Cardamom Rainforest, Tmor Rung, Cambodia

Bensley Collection – Shinta Mani Wild

Conservation and hospitality can work together

This resort is a culmination of all that Bill has learnt over 35 years of making hotels. He first bought the land with his friend Sokoun Chandpreda, hoping to save it from poaching and logging. This became the heart of the project. He describes the resort as “a utopia of sustainability”, with low impact on the land, while doubling as a research and conservation centre.

A key part of the protection of the forest is a partnership with Wildlife Alliance, whose daily patrol is funded by guest stays at the camp. This creates a sustainable measure of policing the forest which will continue long after those who began it!

The adventure begins as guests zipline into the “Landing Zone Bar”: Shinta Mani Wild offers a variety of activities to push guests beyond their boundaries and explore the natural environment. The 15 tents are an exploration too; each one is utterly unique, inspired by King Sihanouk and Jackie Kennedy’s 1967 Cambodian travels, the animals who live here, and the people who make that possible.

Bill has taken the Tented Camp typology a step further through conservation, and by providing long-term employment opportunities to the inhabitants of this region, where there is little infrastructure – many of the staff are converted ex-poachers.

Through the Shinta Mani properties and hospitality school in Siem Reap, there are opportunities for hospitality education, while instilling a mentality of conservation. With the help of Shinta Mani Wild’s team of naturalists and park rangers, guests are also educated, and are involved in conservation efforts during their stay, leaving the camp with memories of the part they played in preserving unique natural heritage.

One of my big pushes now is to learn more about Cambodia, as it is a country only known for Angkor Wat and we want to change that. It is a country rapidly being deforested, that is all the more reason to have high yield low impact tourism reach those hard to get to pockets of wilderness that are still standing. The powers that be need to understand that conservation is a viable alternative to traditional extraction, and minimal impact tourism.

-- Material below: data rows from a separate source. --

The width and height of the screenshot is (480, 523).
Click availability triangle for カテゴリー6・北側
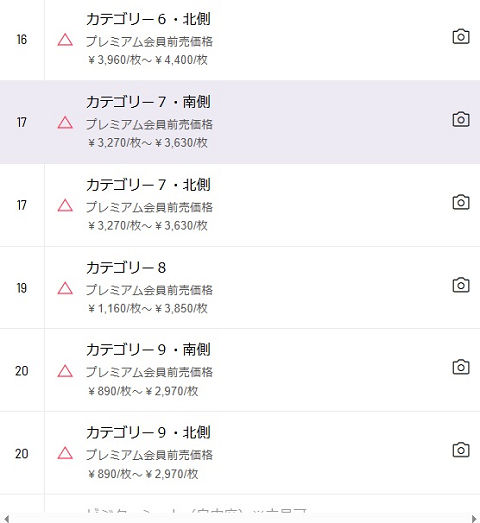[x=65, y=40]
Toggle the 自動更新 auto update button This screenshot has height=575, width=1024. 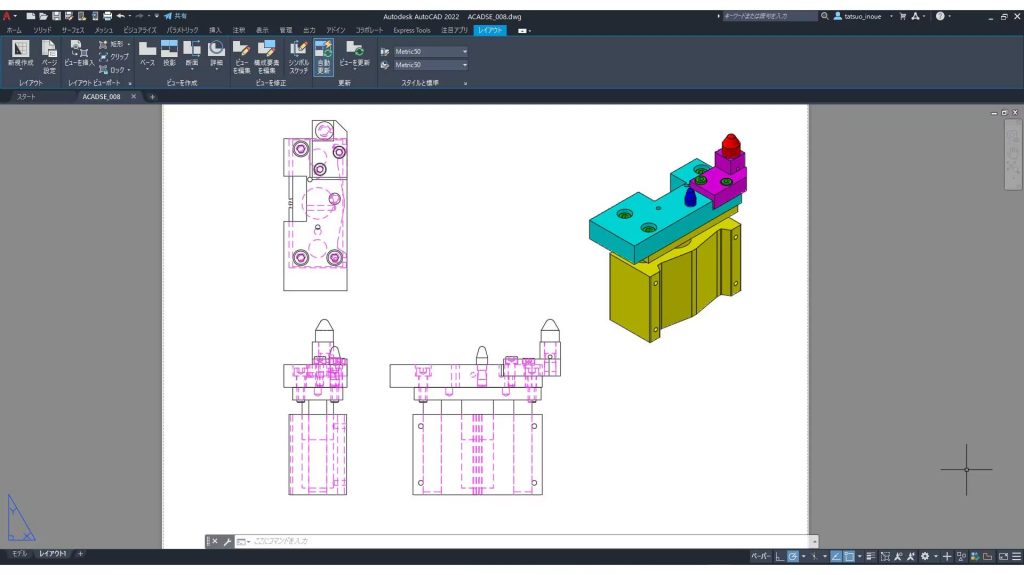(x=324, y=57)
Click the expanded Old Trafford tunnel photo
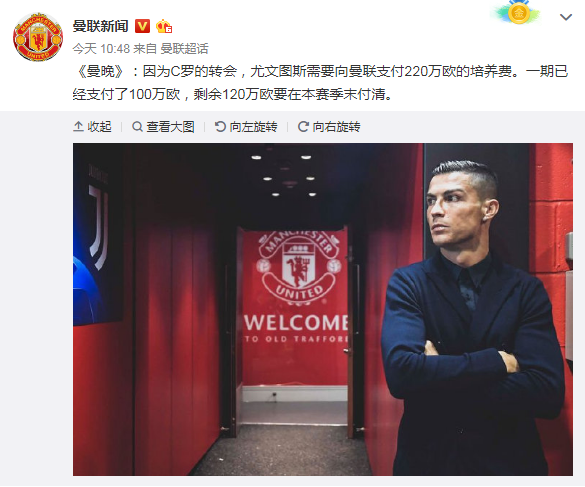Viewport: 585px width, 487px height. point(323,309)
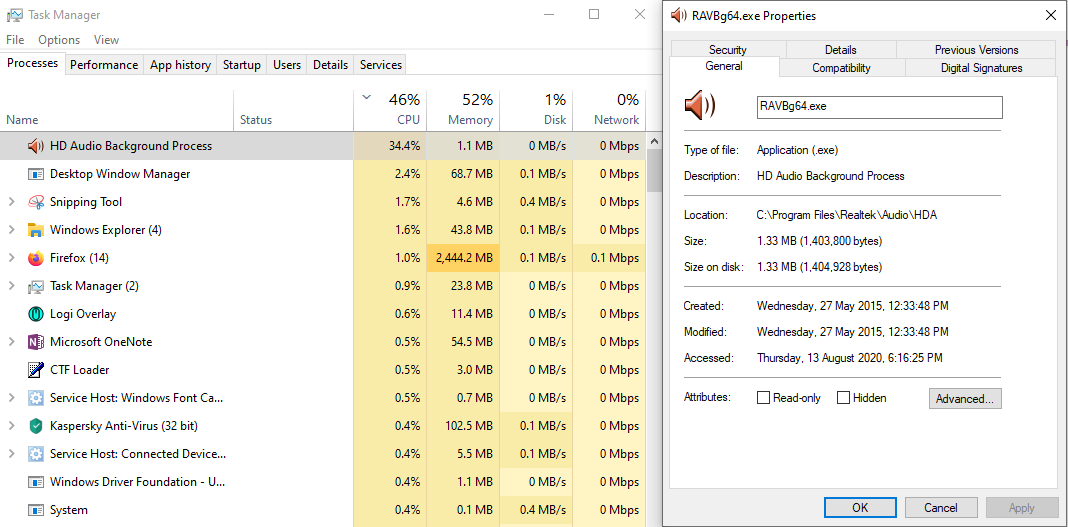Select the Microsoft OneNote icon
The width and height of the screenshot is (1068, 527).
35,342
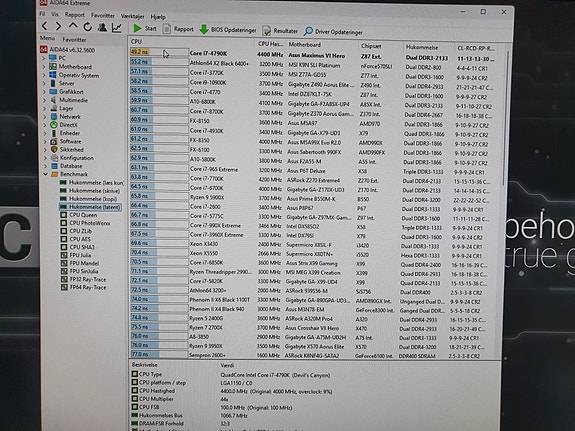Open Driver Opdateringer search icon
575x431 pixels.
(x=308, y=31)
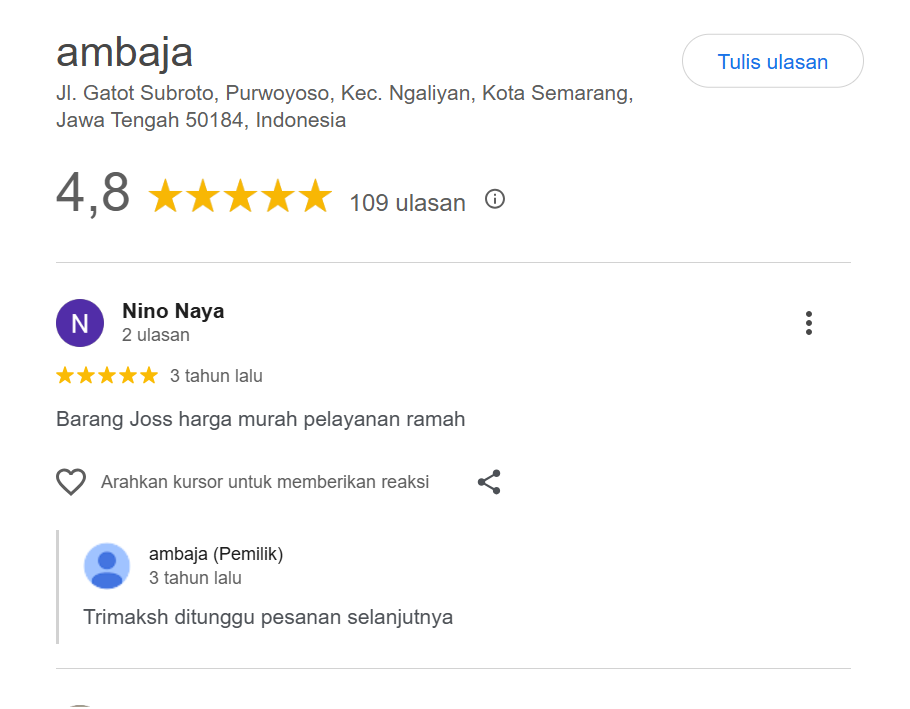The width and height of the screenshot is (910, 709).
Task: Click the "2 ulasan" text under Nino Naya
Action: pos(156,335)
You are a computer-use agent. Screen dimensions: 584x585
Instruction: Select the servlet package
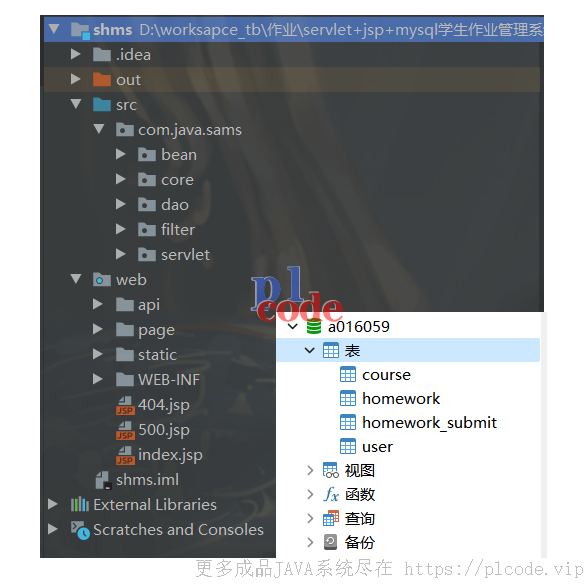(x=185, y=255)
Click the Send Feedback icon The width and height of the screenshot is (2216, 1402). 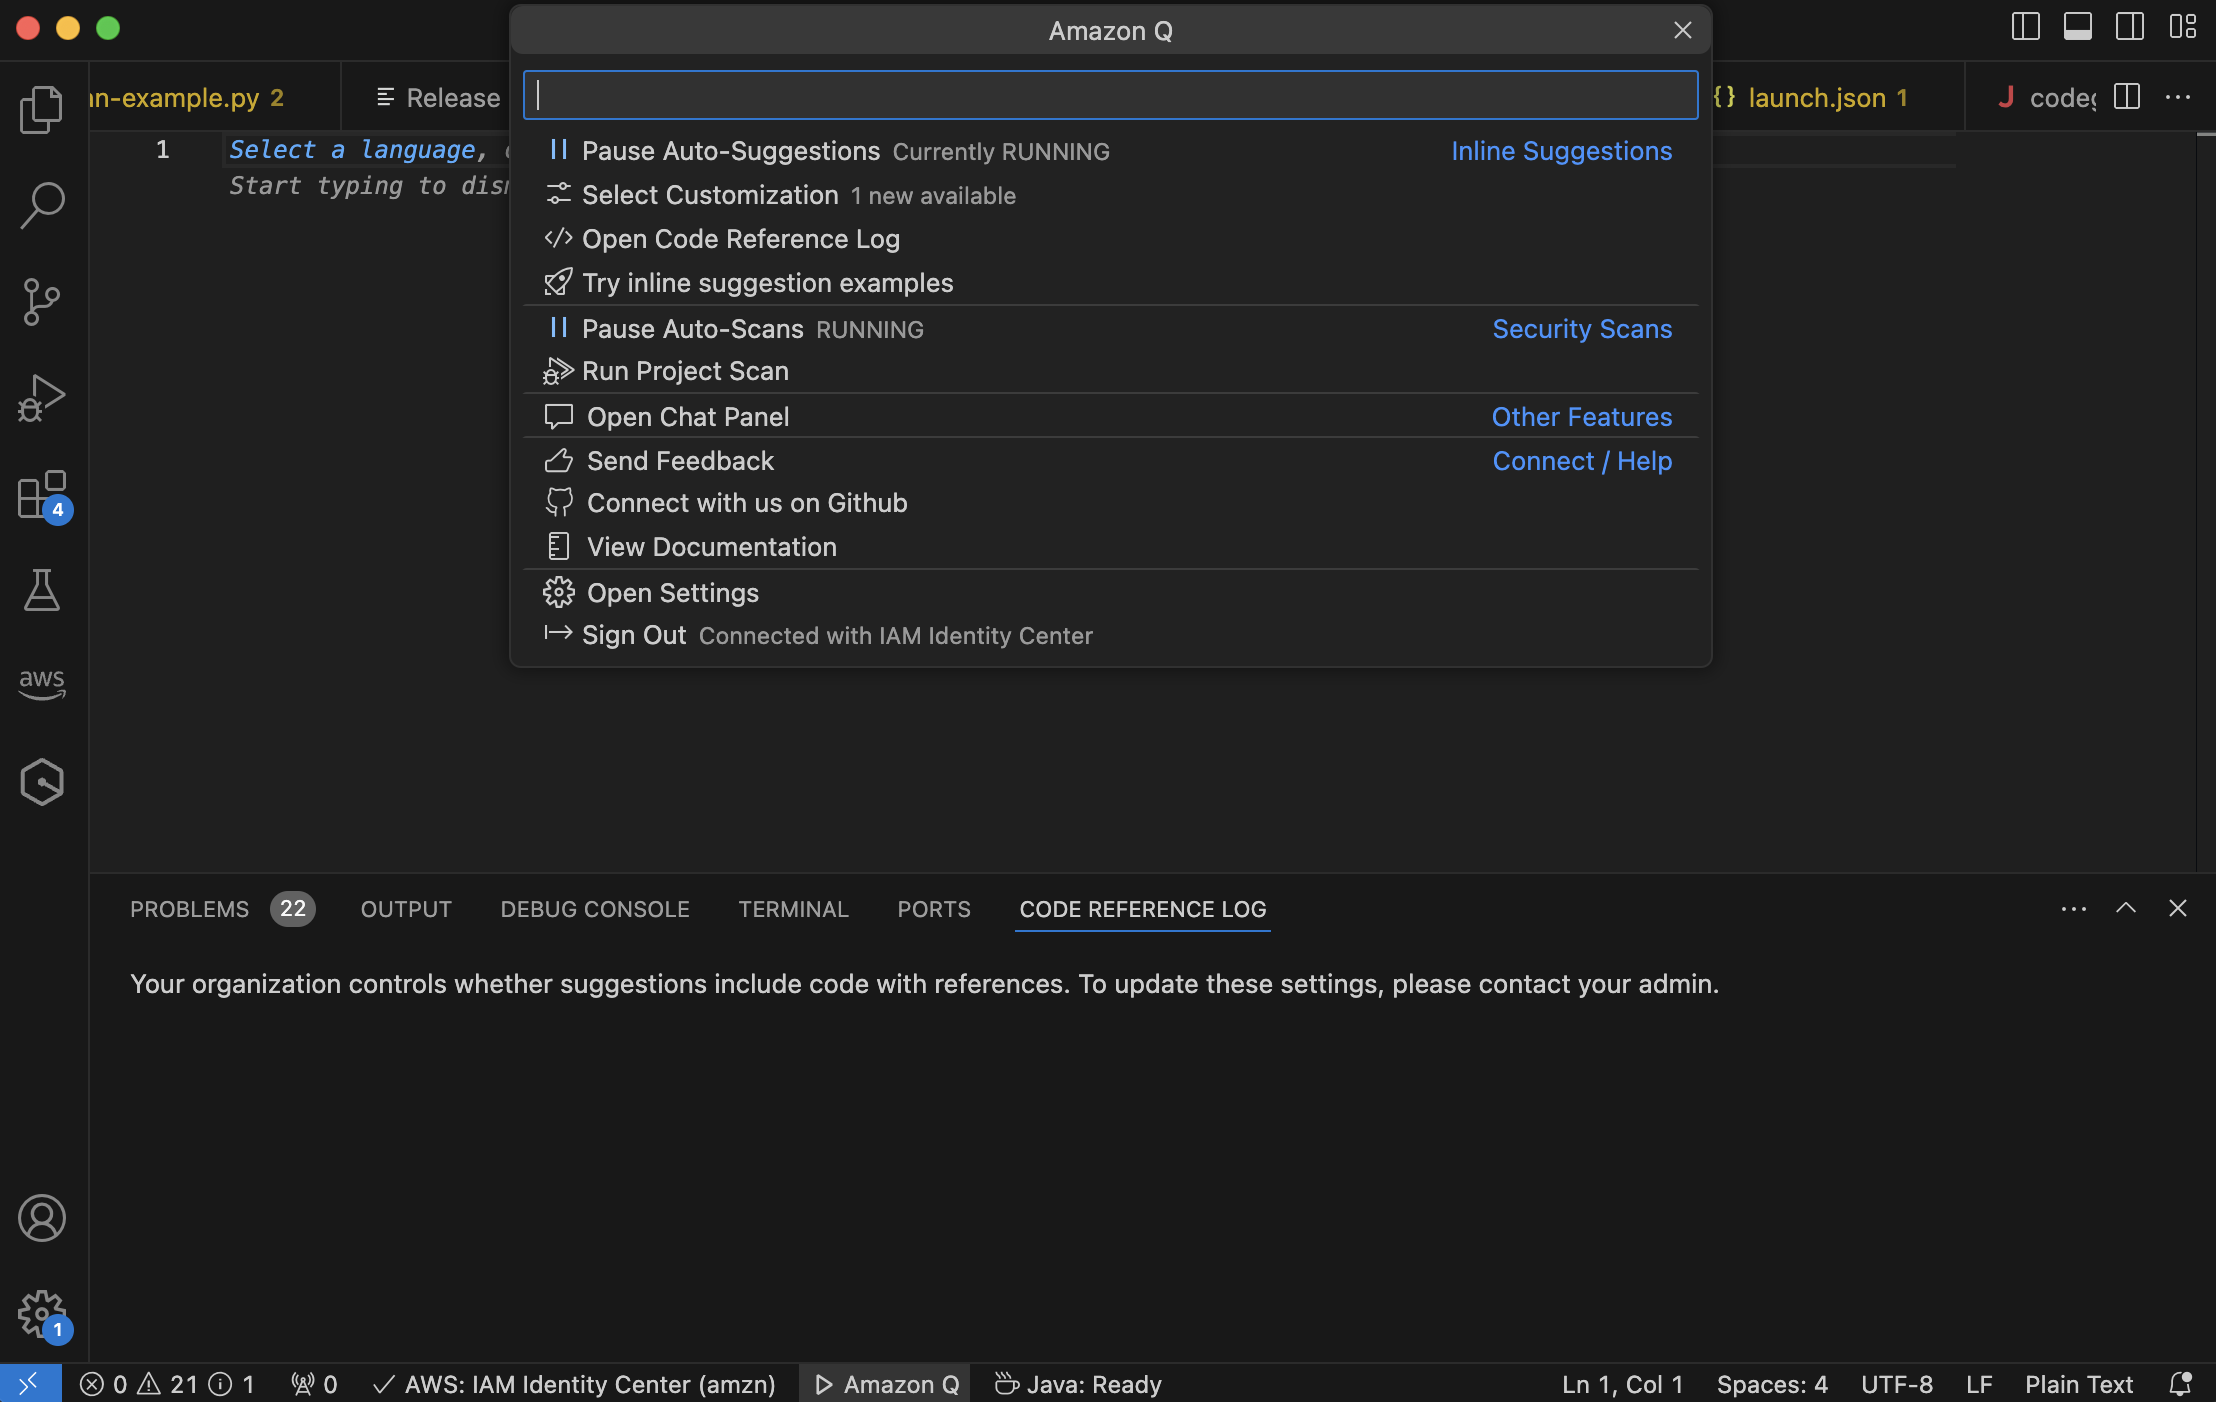point(556,460)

My 75 year old big sista just loved it and made 5 rounds of the zip line course in a day. She holds the record for the oldest zipper! We get the super athletic types doing triple somersaults off the 5 story Raging Big Sister Waterfall followed by 5 hours of mountain biking and kayaking to those that just like to read a book in the bath on their porch overlooking the rapids.

I love the fact that every time I go we seem to discover, by way of our many on property camera traps and sometimes by a sighting, a different wildlife species that we were not aware was living there.

Since we have been policing the site with the devoted Wildlife Alliance, and pulling out the many snares meant to kill wildlife on a daily basis, the animals seem to sense that our park is a safer refuge. On my 60th birthday Wildlife Alliance released 3 civet cats. That was the best birthday gift I could ever ask for!